My multi-tasking abilities brought me a lot of success - and money. However, and this is not because I am getting tired, there are some tasks that need more attention that the others, and taking a break from the craziness of doing more than 2 times at a time is strongly recommended in certain situations.
|Multi-tasking (mis)adventures in spring|
I am not talking about talking on the phone, messaging on Skype and biding to a new project, or correcting a doc while listening to some inspirational webinars. Or writing a post for a blog and giving directions for the house management or setting up the cooking list for Friday while editing an article. I am talking about the situation when I should bake a cake and I better do nothing else than thinking about the cake.
It is not a matter of time, as I was allowed to have a longer break as I was quite fast with the serious assignments in the morning. It was a matter of bad habits rather than anything else. Today revealed me the deep sadness when a moment prepared for such a long time was failed because while preparing a very simple lemon cake I was chatting on Skype even it was no emergency, only a basic conversation about my lemon cake that ended up as a failure. Basically, I forgot to add the eggs, even though the eggs were the ingredients that I was missing at home and I was looking for while shopping.
I insisted, in denial, that my cake will be fine after all, without the eggs, but I was wrong.
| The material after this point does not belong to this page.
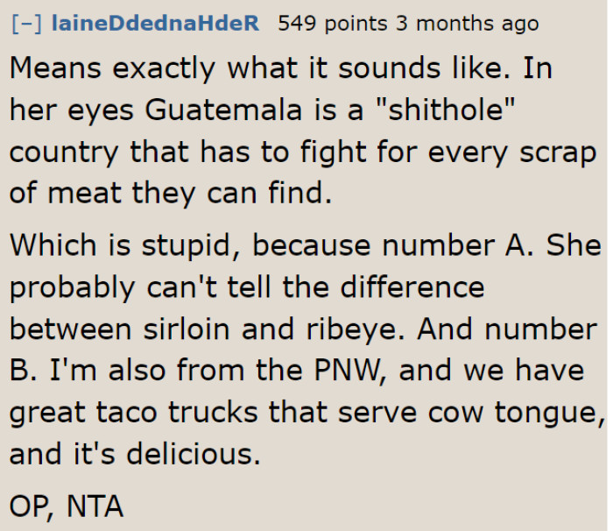Click the 549 points score text
The width and height of the screenshot is (613, 531).
333,24
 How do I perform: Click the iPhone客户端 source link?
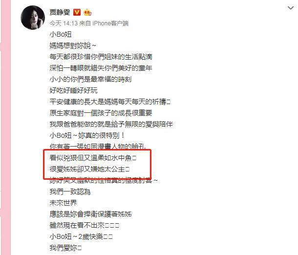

I neeed to admit that my cake adventure is a failure and I have the choice of: either buying new ingredients and giving one more chance, or simply giving up and accepting an evening without nothing sweet in the house. I rather want to go on the second variant, as the food budget is overdue already, and my time is limited as I am terribly late with writing and other assignments.
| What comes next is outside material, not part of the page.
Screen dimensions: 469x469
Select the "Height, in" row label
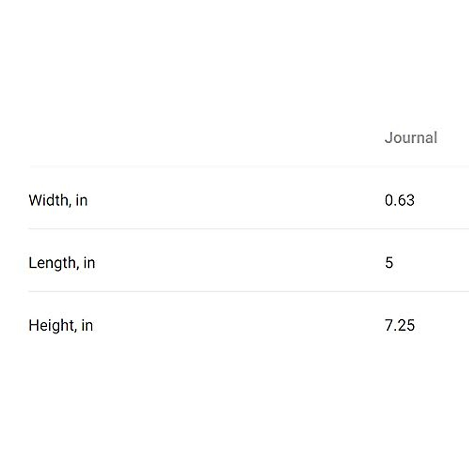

After a bad kugel this Shabbos, when no one really appreciated my combination between potatoes and zucchini and the whole product ended up in the bin, it seems that I am spending a quite bad time in the kitchen right now. However, I hope that tomorrow I will be able to try some interesting salads and go beyond that unpleasant situation.
Gathering more lessons learned about how to accept failures, not only in the kitchen, but in the daily life as well. Blame it the spring!